EXCERPT TO READ:
==================================================

Black Racer Snake Severely Entangled in Mesh Rescued by Florida Vets

A snake that became severely entangled in mesh netting has been rescued by Florida vets.

Vets found that the black racer snake had suffered painful injuries all over its body, after being trapped in the netting for some time.

Haillie Mesics, Marketing Director at the clinic, told Newsweek that snakes struggle to free themselves from netting such as this. "Their struggle can cause it to become more entangled resulting in internal injuries, trauma to the scales, or even fatalities," she said.

Staff at the Clinic for the Rehabilitation of Wildlife treated the wounds and hope to release the snake back into the wild.

Black racer snake
A photo shows the snake completely surrounded in mesh netting. The Clinic for the Rehabilitation of Wildlife CROW)/The Clinic for the Rehabilitation of Wildlife (CROW

The snake, also known as an eastern racer or Coluber constrictor, was found at the beginning of the week in Sanibel, Florida according to a Facebook post by the clinic.

==================================================

DATA PROVIDED:
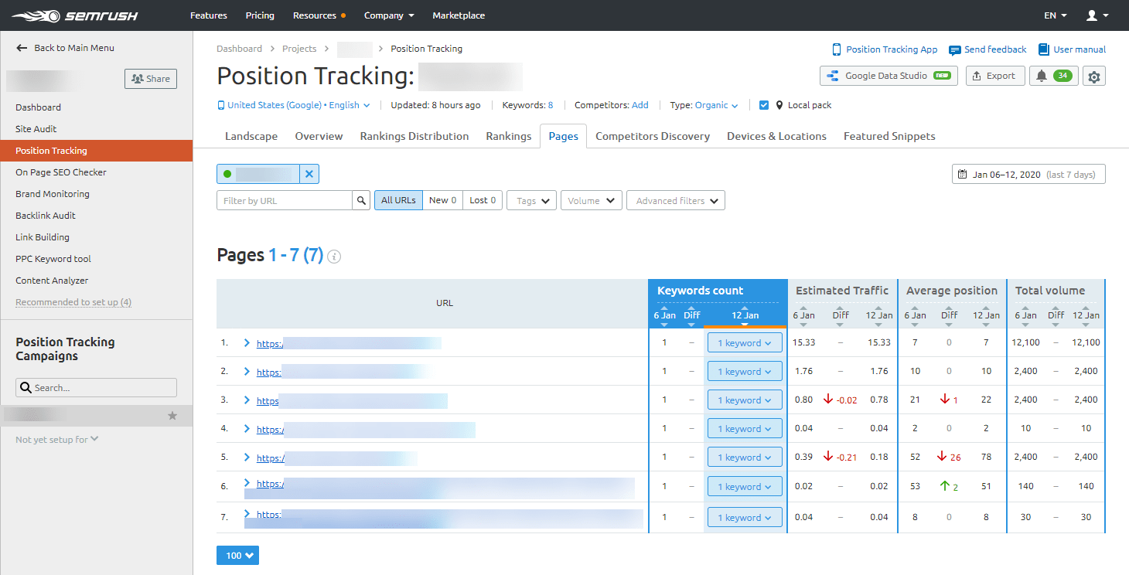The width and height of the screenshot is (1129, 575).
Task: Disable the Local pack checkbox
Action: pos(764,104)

==================================================

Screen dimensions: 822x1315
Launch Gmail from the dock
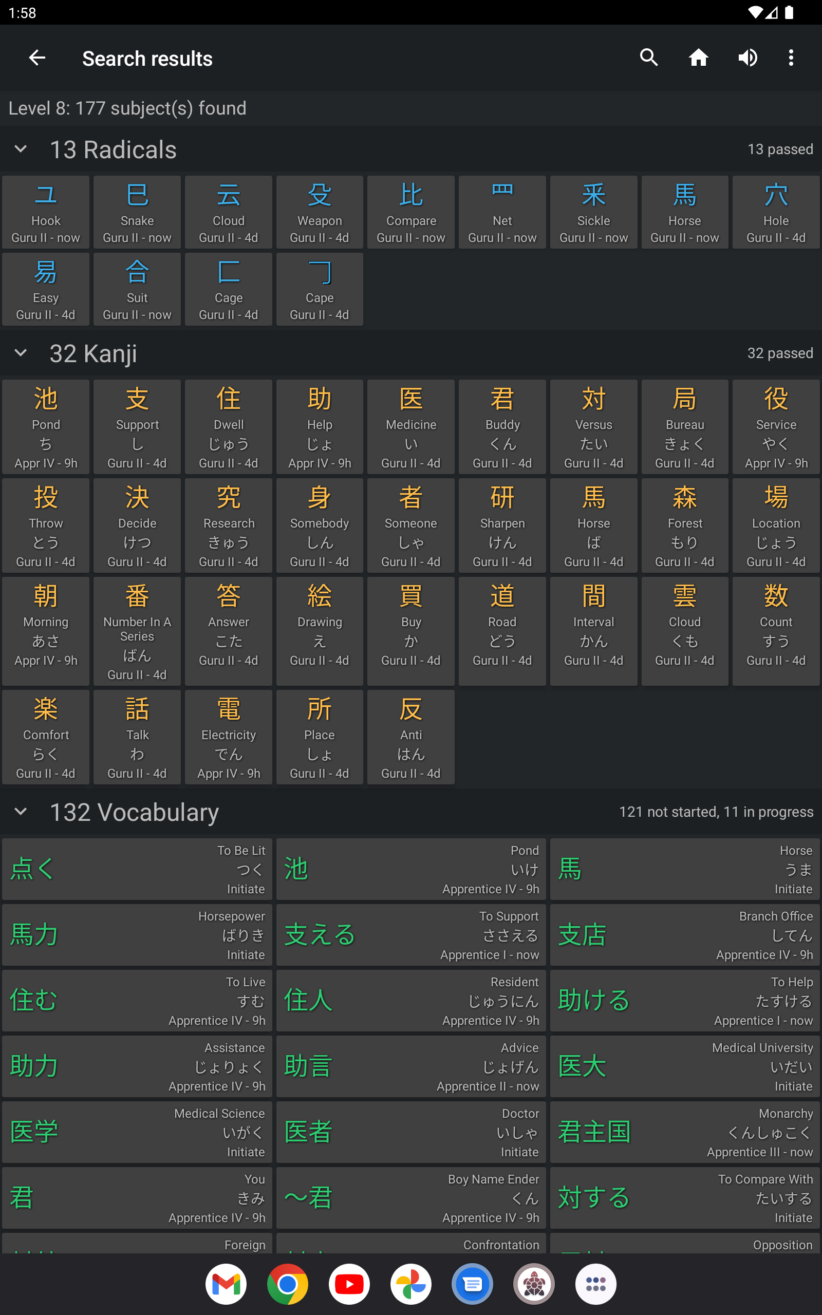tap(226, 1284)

==================================================

ASSIGNMENT:
Print the passage of the snake rescue article above, between "Staff at the" and "by the clinic.", inclusive.

RESULT FOR THIS EXERCISE:
Staff at the Clinic for the Rehabilitation of Wildlife treated the wounds and hope to release the snake back into the wild.

Black racer snake
A photo shows the snake completely surrounded in mesh netting. The Clinic for the Rehabilitation of Wildlife CROW)/The Clinic for the Rehabilitation of Wildlife (CROW

The snake, also known as an eastern racer or Coluber constrictor, was found at the beginning of the week in Sanibel, Florida according to a Facebook post by the clinic.